[Records drawn from a dataset]
=== Section Start ===

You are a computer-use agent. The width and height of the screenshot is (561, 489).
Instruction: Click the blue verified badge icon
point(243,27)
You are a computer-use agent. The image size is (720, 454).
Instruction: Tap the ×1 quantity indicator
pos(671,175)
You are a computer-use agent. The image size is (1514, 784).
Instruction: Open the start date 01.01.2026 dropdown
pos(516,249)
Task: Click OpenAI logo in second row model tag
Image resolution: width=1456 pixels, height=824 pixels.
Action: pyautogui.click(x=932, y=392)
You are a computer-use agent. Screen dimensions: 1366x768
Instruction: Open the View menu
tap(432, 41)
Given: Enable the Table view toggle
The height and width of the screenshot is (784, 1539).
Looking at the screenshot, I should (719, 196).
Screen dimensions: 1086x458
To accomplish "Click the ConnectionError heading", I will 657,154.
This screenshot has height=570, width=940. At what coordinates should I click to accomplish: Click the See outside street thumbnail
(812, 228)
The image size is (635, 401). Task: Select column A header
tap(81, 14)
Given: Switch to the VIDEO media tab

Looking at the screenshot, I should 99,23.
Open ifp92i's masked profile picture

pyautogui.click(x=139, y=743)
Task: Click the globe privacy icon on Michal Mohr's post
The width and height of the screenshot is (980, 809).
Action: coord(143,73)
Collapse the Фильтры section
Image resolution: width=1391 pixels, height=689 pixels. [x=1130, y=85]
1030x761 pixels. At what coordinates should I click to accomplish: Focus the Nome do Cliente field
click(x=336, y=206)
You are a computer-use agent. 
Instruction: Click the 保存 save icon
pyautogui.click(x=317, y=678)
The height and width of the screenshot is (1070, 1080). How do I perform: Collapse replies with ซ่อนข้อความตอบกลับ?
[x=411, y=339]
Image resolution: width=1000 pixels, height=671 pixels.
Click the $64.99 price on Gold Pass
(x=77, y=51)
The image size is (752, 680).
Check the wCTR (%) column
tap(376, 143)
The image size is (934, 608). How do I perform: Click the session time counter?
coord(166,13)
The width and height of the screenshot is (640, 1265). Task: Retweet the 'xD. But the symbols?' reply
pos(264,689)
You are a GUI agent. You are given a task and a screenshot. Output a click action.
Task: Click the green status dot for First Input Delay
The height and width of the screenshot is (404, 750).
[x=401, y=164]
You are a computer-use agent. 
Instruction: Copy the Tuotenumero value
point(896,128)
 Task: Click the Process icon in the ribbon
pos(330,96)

=== Section End ===

● Action item
Each entry must be reproduced verbatim.

● Response
You are a computer-use agent. The width and height of the screenshot is (561, 489).
Instruction: Click the blue verified badge icon
point(243,27)
You are a computer-use agent. The image size is (720, 454).
Instruction: Tap the ×1 quantity indicator
pos(671,175)
You are a computer-use agent. The image size is (1514, 784).
Instruction: Open the start date 01.01.2026 dropdown
pos(516,249)
Task: Click OpenAI logo in second row model tag
Image resolution: width=1456 pixels, height=824 pixels.
Action: pyautogui.click(x=932, y=392)
You are a computer-use agent. Screen dimensions: 1366x768
Instruction: Open the View menu
tap(432, 41)
Given: Enable the Table view toggle
The height and width of the screenshot is (784, 1539).
Looking at the screenshot, I should (719, 196).
Screen dimensions: 1086x458
To accomplish "Click the ConnectionError heading", I will 657,154.
This screenshot has height=570, width=940. At what coordinates should I click to accomplish: Click the See outside street thumbnail
(812, 228)
The image size is (635, 401). Task: Select column A header
tap(81, 14)
Given: Switch to the VIDEO media tab

Looking at the screenshot, I should 99,23.
Open ifp92i's masked profile picture

pyautogui.click(x=139, y=743)
Task: Click the globe privacy icon on Michal Mohr's post
The width and height of the screenshot is (980, 809).
Action: coord(143,73)
Collapse the Фильтры section
Image resolution: width=1391 pixels, height=689 pixels. [x=1130, y=85]
1030x761 pixels. At what coordinates should I click to accomplish: Focus the Nome do Cliente field
click(x=336, y=206)
You are a computer-use agent. 
Instruction: Click the 保存 save icon
pyautogui.click(x=317, y=678)
The height and width of the screenshot is (1070, 1080). How do I perform: Collapse replies with ซ่อนข้อความตอบกลับ?
[x=411, y=339]
Image resolution: width=1000 pixels, height=671 pixels.
Click the $64.99 price on Gold Pass
(x=77, y=51)
The image size is (752, 680).
Check the wCTR (%) column
tap(376, 143)
The image size is (934, 608). How do I perform: Click the session time counter?
coord(166,13)
The width and height of the screenshot is (640, 1265). Task: Retweet the 'xD. But the symbols?' reply
pos(264,689)
You are a GUI agent. You are given a task and a screenshot. Output a click action.
Task: Click the green status dot for First Input Delay
The height and width of the screenshot is (404, 750).
[x=401, y=164]
You are a computer-use agent. 
Instruction: Copy the Tuotenumero value
point(896,128)
 Task: Click the Process icon in the ribbon
pos(330,96)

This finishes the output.